Abrindo a Caixa Mágica

Projeto de inclusão visual já atingiu 6 mil pessoas em todo o Brasil


Projeto de inclusão visual já atingiu 6 mil pessoas em todo o Brasil 
Lia Calder

Em meados dos anos 90, quatro jovens artistas de João Pessoa decidiram montar uma produtora de imagem voltada ao mercado publicitário. Surgiu então a Agência Ensaio, uma empresa de fotojornalismo que acabou se tornando uma militância cultural. Talvez pelos ideais de seus fundadores, talvez pelo descaso cultural verificado em várias regiões, o fato é que a equipe montou frentes de atuação para fomentar formas de expressão entre os moradores de comunidades de baixa renda, alunos da rede pública e privada.

Nesse movimento, foram fundados o Museu da Imaginação, para abranger obras que não fazem parte de circuito oficial; a Fora-da-Lei Produções, iniciativa que nasceu da crítica à burocracia enfrentada pelos projetos que buscam se encaixar nas leis de incentivo à cultura; o Festival do Lixão, que transforma os produtos descartados no dia-a-dia em arte; o Conspiração Cultural, movimento de discussão sobre política e cultura; e o projeto Caixa Mágica, que percorre todo o Brasil, há nove anos.


Com o intuito de levar uma amostra do universo da produção de imagens àqueles que não têm contato com a fotografia, o Caixa Mágica visita capitais e pequenas comunidades do Ceará ao Rio Grande do Sul.
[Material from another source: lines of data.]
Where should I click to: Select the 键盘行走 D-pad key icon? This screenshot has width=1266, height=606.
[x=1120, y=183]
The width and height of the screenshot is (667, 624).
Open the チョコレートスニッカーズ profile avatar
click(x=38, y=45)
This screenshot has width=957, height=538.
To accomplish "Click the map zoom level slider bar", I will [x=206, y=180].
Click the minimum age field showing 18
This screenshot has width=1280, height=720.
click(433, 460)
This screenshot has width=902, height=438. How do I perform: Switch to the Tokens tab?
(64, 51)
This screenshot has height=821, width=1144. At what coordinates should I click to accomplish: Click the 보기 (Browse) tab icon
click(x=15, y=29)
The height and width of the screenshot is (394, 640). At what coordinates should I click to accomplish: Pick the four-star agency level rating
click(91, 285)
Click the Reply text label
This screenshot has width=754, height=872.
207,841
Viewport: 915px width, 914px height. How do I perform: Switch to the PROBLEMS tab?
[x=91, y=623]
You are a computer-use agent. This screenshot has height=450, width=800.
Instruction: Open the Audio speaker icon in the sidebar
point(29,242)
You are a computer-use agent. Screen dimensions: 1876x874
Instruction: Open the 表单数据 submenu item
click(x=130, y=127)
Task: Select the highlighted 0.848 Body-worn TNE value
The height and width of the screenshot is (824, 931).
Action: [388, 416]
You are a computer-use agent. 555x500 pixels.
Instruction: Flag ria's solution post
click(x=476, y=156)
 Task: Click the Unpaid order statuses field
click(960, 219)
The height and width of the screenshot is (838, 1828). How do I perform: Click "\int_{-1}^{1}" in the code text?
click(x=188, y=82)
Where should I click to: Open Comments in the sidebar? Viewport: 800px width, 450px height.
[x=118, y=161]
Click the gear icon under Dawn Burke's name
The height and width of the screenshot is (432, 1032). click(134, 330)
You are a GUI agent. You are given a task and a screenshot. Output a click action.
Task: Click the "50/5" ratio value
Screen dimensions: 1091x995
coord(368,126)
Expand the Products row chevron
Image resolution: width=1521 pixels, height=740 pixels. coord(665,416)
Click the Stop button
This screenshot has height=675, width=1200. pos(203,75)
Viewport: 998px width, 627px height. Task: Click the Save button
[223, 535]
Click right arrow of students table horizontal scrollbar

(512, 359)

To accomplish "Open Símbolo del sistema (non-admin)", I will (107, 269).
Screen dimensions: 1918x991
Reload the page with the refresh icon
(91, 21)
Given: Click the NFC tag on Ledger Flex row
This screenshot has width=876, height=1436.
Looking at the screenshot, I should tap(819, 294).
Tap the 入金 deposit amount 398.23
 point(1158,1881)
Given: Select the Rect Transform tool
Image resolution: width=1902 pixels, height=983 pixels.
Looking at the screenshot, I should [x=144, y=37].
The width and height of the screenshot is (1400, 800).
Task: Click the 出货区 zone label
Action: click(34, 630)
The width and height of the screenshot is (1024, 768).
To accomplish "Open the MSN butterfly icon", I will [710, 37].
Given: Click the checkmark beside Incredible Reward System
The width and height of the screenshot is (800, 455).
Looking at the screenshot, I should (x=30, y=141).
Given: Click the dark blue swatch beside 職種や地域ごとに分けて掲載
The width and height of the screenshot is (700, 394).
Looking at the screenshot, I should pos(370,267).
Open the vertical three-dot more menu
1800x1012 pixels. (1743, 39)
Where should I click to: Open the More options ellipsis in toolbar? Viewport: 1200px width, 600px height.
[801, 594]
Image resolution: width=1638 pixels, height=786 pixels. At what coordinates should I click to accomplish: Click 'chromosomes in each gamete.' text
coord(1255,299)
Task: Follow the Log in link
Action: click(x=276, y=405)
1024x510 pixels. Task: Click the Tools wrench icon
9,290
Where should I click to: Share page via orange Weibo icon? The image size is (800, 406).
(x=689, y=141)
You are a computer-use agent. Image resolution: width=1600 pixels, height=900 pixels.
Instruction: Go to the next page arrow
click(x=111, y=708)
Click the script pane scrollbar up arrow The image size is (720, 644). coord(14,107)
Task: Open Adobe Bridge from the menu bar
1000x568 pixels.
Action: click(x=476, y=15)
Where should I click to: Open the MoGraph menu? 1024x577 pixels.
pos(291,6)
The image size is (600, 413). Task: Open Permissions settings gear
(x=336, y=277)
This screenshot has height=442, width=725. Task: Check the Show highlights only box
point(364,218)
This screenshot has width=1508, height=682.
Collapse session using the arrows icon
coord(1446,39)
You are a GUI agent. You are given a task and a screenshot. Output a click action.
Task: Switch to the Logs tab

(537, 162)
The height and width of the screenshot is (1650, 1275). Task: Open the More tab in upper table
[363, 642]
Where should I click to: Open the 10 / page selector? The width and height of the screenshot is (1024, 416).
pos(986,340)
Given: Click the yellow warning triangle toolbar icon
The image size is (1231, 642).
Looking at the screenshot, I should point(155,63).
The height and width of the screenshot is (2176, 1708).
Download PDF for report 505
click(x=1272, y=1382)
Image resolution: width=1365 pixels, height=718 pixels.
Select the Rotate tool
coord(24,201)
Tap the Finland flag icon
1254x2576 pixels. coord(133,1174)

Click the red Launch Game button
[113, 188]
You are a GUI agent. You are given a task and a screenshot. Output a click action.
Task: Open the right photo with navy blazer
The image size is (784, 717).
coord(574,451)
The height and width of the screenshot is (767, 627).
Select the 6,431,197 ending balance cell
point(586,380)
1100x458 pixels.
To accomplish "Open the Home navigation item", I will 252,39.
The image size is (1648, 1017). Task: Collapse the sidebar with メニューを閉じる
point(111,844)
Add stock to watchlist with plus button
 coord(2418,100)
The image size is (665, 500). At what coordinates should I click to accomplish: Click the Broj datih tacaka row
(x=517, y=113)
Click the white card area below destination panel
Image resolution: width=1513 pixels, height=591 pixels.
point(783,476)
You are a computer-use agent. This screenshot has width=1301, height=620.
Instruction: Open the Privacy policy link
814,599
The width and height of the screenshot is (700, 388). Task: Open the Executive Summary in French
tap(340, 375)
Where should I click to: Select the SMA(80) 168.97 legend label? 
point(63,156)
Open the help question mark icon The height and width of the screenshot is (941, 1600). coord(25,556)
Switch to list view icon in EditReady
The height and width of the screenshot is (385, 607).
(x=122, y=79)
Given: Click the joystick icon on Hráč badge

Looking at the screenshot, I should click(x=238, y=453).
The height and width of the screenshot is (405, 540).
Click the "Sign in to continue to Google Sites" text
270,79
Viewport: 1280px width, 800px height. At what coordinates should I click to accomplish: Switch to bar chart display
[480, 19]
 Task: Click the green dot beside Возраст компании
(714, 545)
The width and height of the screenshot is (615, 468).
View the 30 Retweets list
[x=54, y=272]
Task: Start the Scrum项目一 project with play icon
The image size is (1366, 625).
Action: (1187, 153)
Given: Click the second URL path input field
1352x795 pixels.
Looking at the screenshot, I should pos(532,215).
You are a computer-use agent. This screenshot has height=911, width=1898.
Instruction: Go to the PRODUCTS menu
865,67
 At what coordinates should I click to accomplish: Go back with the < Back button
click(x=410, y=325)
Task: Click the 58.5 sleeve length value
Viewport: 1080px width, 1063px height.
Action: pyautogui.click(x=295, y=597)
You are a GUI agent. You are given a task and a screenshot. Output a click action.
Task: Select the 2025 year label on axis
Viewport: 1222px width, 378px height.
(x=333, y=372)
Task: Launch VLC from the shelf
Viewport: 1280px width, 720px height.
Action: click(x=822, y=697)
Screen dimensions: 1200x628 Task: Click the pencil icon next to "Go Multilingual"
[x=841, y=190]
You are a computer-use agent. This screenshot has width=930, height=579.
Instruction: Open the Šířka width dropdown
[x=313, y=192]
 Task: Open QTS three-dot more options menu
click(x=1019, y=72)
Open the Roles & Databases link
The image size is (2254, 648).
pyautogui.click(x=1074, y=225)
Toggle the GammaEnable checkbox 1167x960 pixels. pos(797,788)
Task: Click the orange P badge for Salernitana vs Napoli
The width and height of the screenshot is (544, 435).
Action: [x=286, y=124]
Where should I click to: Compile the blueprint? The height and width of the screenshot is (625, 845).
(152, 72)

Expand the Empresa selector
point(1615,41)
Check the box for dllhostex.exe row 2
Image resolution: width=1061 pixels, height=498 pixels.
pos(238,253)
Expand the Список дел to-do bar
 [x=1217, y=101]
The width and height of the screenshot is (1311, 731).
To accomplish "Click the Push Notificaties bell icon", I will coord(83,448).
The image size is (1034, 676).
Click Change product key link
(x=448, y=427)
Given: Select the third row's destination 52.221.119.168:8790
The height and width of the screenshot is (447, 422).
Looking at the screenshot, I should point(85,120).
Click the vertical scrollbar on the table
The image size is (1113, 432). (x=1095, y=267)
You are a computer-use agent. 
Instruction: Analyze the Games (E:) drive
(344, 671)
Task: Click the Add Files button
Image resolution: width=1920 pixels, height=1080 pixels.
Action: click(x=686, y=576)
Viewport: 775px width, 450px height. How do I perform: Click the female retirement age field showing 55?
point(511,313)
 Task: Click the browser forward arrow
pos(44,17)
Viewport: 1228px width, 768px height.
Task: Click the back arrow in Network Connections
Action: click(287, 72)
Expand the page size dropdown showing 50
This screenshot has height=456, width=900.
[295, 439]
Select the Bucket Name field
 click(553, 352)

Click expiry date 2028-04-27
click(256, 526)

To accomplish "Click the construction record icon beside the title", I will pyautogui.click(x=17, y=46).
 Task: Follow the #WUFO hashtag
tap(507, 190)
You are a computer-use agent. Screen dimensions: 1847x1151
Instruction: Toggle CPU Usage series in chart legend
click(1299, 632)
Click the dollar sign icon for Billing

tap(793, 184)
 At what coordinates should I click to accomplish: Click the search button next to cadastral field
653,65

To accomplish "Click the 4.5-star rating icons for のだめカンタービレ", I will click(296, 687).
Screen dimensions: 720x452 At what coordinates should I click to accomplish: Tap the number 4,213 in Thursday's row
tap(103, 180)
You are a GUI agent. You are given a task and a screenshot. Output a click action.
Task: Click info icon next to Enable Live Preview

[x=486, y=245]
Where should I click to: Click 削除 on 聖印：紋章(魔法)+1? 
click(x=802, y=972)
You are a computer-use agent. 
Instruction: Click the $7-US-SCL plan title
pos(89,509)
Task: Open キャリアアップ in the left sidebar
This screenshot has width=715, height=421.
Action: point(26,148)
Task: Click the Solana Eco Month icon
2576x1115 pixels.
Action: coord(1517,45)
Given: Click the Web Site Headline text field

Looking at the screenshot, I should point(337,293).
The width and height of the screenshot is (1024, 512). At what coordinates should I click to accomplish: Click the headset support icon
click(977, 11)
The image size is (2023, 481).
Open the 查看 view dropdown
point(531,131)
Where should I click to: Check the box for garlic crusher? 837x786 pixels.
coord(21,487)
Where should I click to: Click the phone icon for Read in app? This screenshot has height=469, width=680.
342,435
Em um programa multidisciplinar, os instrutores procuram dar elementos para que os participantes decodifiquem não só o processo de construção da imagem, mas de interpretação, contextualização, reflexão sobre seu papel e o efeito desses elementos no trabalho a ser realizado.

A oficina não começa com o dedo no disparador, mas com exercícios sensoriais que desenvolvem a consciência corporal, auto-estima e socialização. Apresentação de outros meios de expressão artística, como música, literatura e poesia, continuam o processo de descoberta do olhar. Finalmente, chegamos à imagem: sua história e técnicas. Metafórica e concretamente, ao longo desse processo, cada integrante vai construindo uma caixa de papelão, que será utilizada como câmera escura para cumprir o prometido pelos instrutores: tirar foto. É a caixa mágica que dá nome ao projeto.

Mire veja

Em Sumé do Cariri, a 310 quilômetros da capital, o estudante Alan de Barros ficou supreso ao se deparar com o subtítulo da oficina — “leitura crítica da imagem” —, realizada em novembro de 2007. Imaginou que o curso seria mais teórico, nos moldes tradicionais. Romualdo Luiz, que é oficineiro há oito anos, considera importante colocar o aluno mais próximo do seu objeto de trabalho. Para o estudante, as atividades desenvolvidas na oficina são essenciais para “aprender a ver, sem olhar”. Faz lembrar, em certa medida, o jagunço Riobaldo, da obra de Guimarães Rosa, que costumava dizer sempre”mire veja”, no relato do Grande Sertão, para provocar uma observação mais aguda do ouvinte.


Para Romualdo, que é jornalista, o mote desse projeto é levar a imagem com seu contexto histórico, técnicas e resultados para comunidades que nunca tiveram contato com a fotografia. “Mágico é fazer com que as pessoas vivenciem o real à sua volta, a imagem é real”. Como as oficinas são abertas a toda a comunidade que recebe a caravana, há participantes de todas as idades — de pré-escolares a avós que deixam de lado o baião-de-dois para descobrir novas atividades. Pelas contas dos coordenadores, 6 mil pessoas já participaram do projeto.

Há três anos, o Caixa conseguiu apoio da prefeitura de João Pessoa para capacitar alunos e professores. Com recurso de organizações da sociedade civil e de instituições ligadas à iniciativa privada, as caravanas seguem mostrando novas possibilidades a milhares de brasileiros. Mesmo quando há algum local sem nenhum tipo de parceria, o Caixa Mágica “vai do jeito que dá”, como explica Ricardo Peixoto, idealizador do projeto.

Atualmente, a Agência Ensaio presta serviços editoriais, de assessoria de imprensa e programação gráfica, cujo retorno é repassado para dar sustentabilidade às ações culturais que desenvolvem.